Introduction

Scanning laser polarimetry1 (SLP) is one of the available methods for imaging the retinal nerve fibre layer (NFL). Its working principle is based on the retardation of polarized light. The microtubules of the axons of the ganglion cells in the NFL show form birefringence. Owing to their ordering in parallel bundles, this birefringence causes a net change in retardation of passing light. The amount of retardation is therefore related to the thickness of the NFL.2, 3

The GDx (Carl Zeiss Meditec Inc., Dublin, CA, USA), a device based on SLP, was developed for the detection and follow-up of glaucoma. Glaucoma is a progressive optic neuropathy with an acquired loss of retinal ganglion cells and their axons, leading to local and/or diffuse thinning of the NFL and corresponding visual field defects.4, 5 If specific bundles of nerve fibres disappear, they leave a local, wedge-shaped defect in the NFL. Such defects, typically running toward or touching the optic disc border,6 result in a spatially correlated reduction of the measured NFL. These defects are almost always pathological, although not necessarily glaucomatous. These wedge-shaped defects are also found in images acquired with the GDx.7, 8 An example is shown in Figure 1, where the image acquired with the GDx is superimposed on a red-free fundus photograph of an eye with an inferonasal wedge-shaped defect that is clearly visible in both image modalities.

Figure 1
figure 1

Example of an image acquired with the GDx NFA superimposed on a red-free fundus photograph of the same eye. Both images clearly show a wedge-shaped defect, located inferonasally.

Many studies have assessed how well the GDx distinguishes healthy from glaucomatous eyes, often expressed in sensitivity and specificity.9, 10, 11, 12 Most of these studies explored the standard parameters provided by the GDx (described elsewhere13) or combinations of these (some including the built-in classifier named The Number). Despite their fair to excellent performance, these parameters may be quite insensitive to wedge defects, especially narrow ones, since they are based either on general statistics of measurements along an ellipse around the optic disc or on measurements in a fairly large area, such as an image quadrant. The statistics used to calculate the parameters thus neglect the finer spatial relationship between measurements at the pixel level. Automatically detecting wedge defects may therefore assist in diagnosing glaucoma.

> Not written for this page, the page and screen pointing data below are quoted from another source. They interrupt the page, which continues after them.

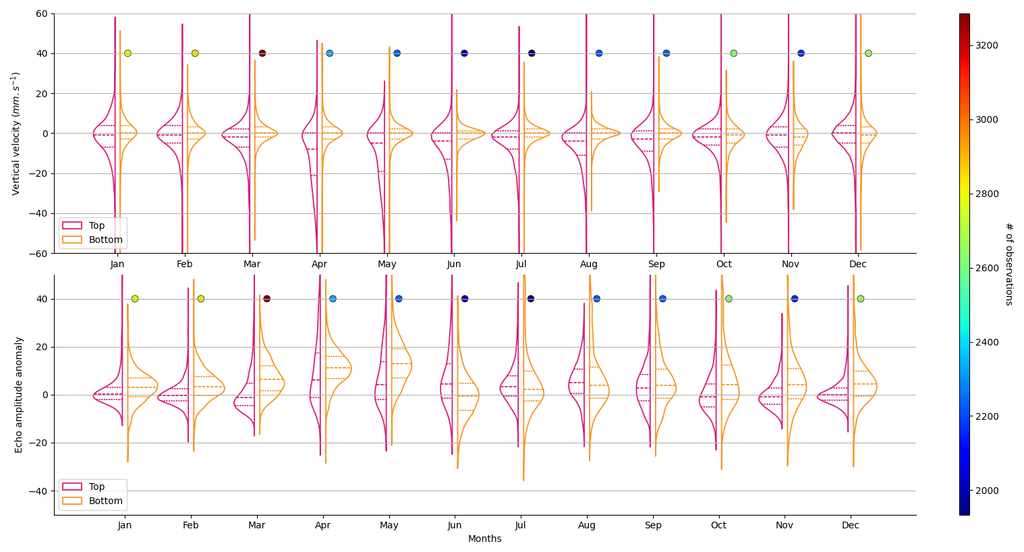Click the navy dot above Jul in the echo amplitude plot
This screenshot has height=552, width=1024.
pos(530,299)
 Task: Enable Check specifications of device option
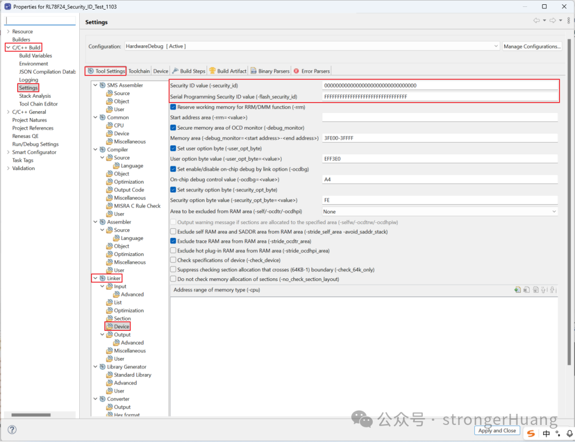click(173, 260)
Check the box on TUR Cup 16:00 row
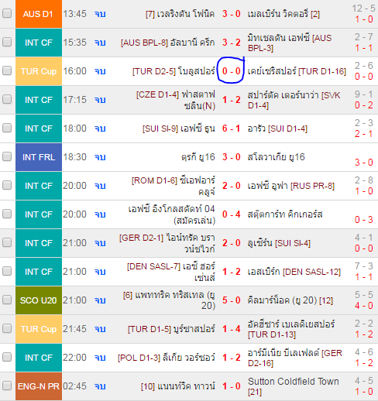Viewport: 378px width, 401px height. point(7,70)
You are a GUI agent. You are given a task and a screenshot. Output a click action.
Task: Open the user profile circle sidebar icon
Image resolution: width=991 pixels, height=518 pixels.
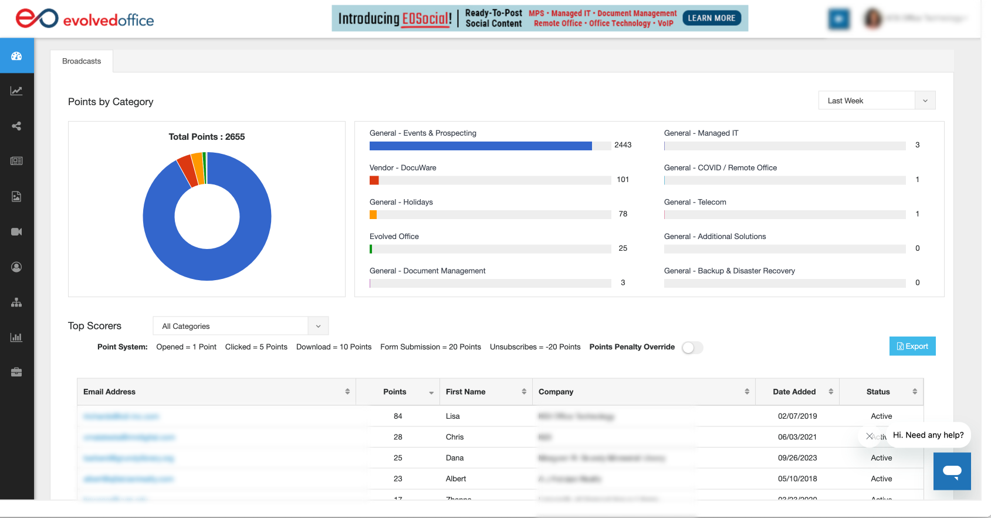point(16,267)
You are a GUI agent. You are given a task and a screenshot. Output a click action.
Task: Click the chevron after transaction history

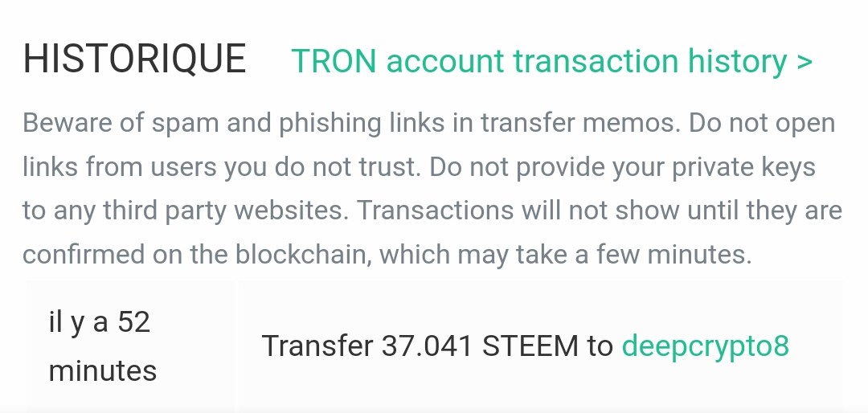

A sectoral analysis was tried to overcome the spatial insensitivity of the current statistics to detect wedge defects. In this approach, the area around the optic disc was divided into sectors, varying in size. Statistics, such as the average NFL thickness, were then based on these sectors. A discriminant analysis based on these sectors might potentially outperform the conventional parameters in classifying healthy eyes from eyes with early to moderate visual field defects, but these results were not tested on independent data sets.14, 15 However, it was shown that sectoral analysis failed to specifically detect and locate local defects (Kremmer S et al. IOVS 2002; 43; ARVO E-Abstract 1012). We think that such a sectoral analysis has at least two major inherent limitations: first, sampling theory dictates that the sampling frequency should be more than twice the highest frequency in the sampled signal to allow correct reconstruction.16 For detecting wedge defects, the size of the sectors used for the analysis should be smaller than half the width of the smallest wedge defect to be detected, since otherwise no sector may be completely covered by the wedge defect. For the previously mentioned 30°, this means that only the largest wedges (60°) will be accurately detected. Secondly, many healthy eyes show ‘splitting’ of their arcuate bundles into two or more arms with a thinner NFL in between.17 The sector analysis would erroneously flag these thinner areas as abnormal.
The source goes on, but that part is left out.